What do you gain from remaining immersed in your past, if not sabotaging your self-confidence? Staying friends under such circumstances is unlikely, and in any case you need time and, above all, you need to think about yourself. So delete their number, old messages, social networks and put away or throw away the memories of your old couple.
# 7 Refocus on yourself
Then it’s time to refocus on yourself, think about yourself and your dreams. What were your goals before being with her? It often happens, once in a relationship, to think for two as if you were one and the same person. But we all exist as full individuals. This is why it is important to refocus on yourself and on what you want. You don’t have to be in a relationship to move forward in life. Now, focus on your desires and your unfulfilled life plans . And get started!
# 8 Work on your self-confidence
Such a break up rarely leaves you unharmed and it is normal to feel bad and to question yourself. The betrayal, the lie, the comparison, in addition to the rupture, cause an enormous questioning of its value, of its identity. To be able to go to the end and finally turn the page, but especially not to remain marked for life and to be able to open your heart again, you have to work on your self-confidence. It is an essential step in this process.

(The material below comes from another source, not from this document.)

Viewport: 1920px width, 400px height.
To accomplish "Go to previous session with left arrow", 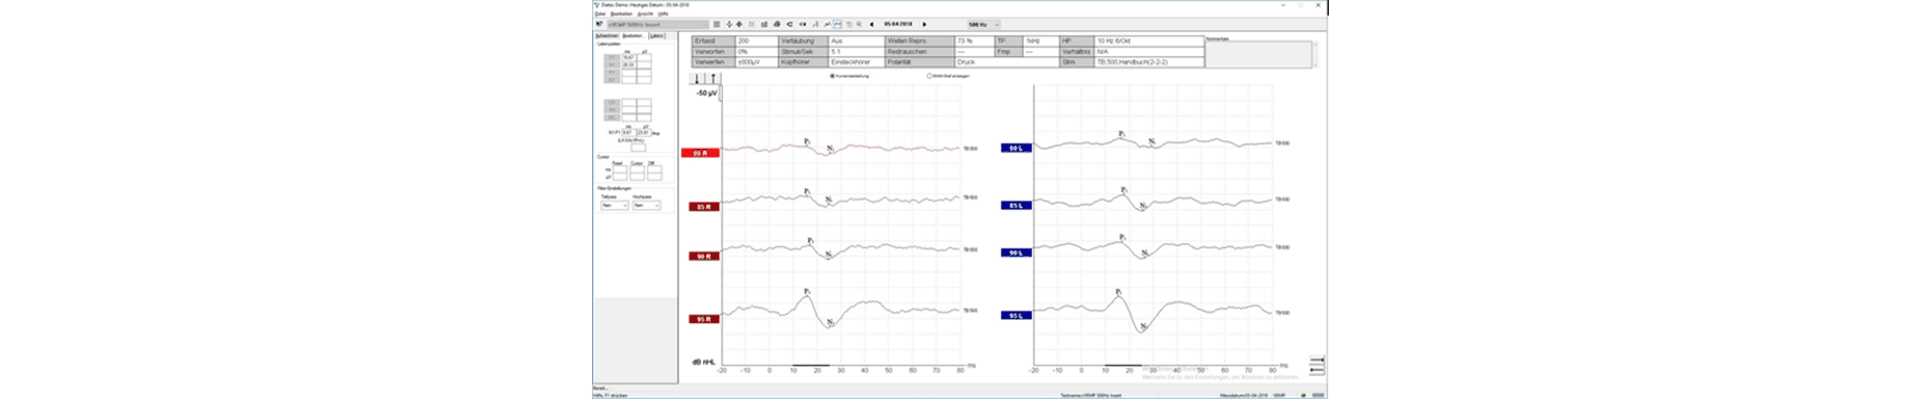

Not comparing yourself to others, being aware of their worth, having good self-esteem. Help yourself with personal development and those close to you, who know you well and who love you, to take this step. And the previous step helps you there too, by developing your talents, by doing what you love, by focusing on your own life, your desires and your projects, you will find this confidence essential to the love of oneself .
# 9 Forgive in order to forget
Many people think forgiveness is weakness . On the contrary, it takes great strength in yourself to forgive someone who has hurt us. Because forgiveness is something we do for ourselves and not for the other. Anger and the desire for revenge will not help you heal, but on the contrary, maintain a toxic bond with your ex. Negative emotions will eventually destroy you. Yes you are angry with her, you cannot stand her happiness when you have not yet finished suffering because of her, it is normal. But your energy should not be directed towards her, but towards you. By forgiving the harm she
has done to you, you will free yourself from her and thus forget her.
# 10 Open your heart again
The time for new encounters will then be allowed, because it will be possible for your heart to open again without fear of suffering or being betrayed. It’s up to you to see if you want a time of celibacy , a time of lightness to have fun or a new real meeting . But in any case if you have followed the previous steps and your “moral” is intact, you will not have to reassure yourself by a relationship dressing or have fun revenge yourself on your ex by making other women suffer. Hence the need for all this progress.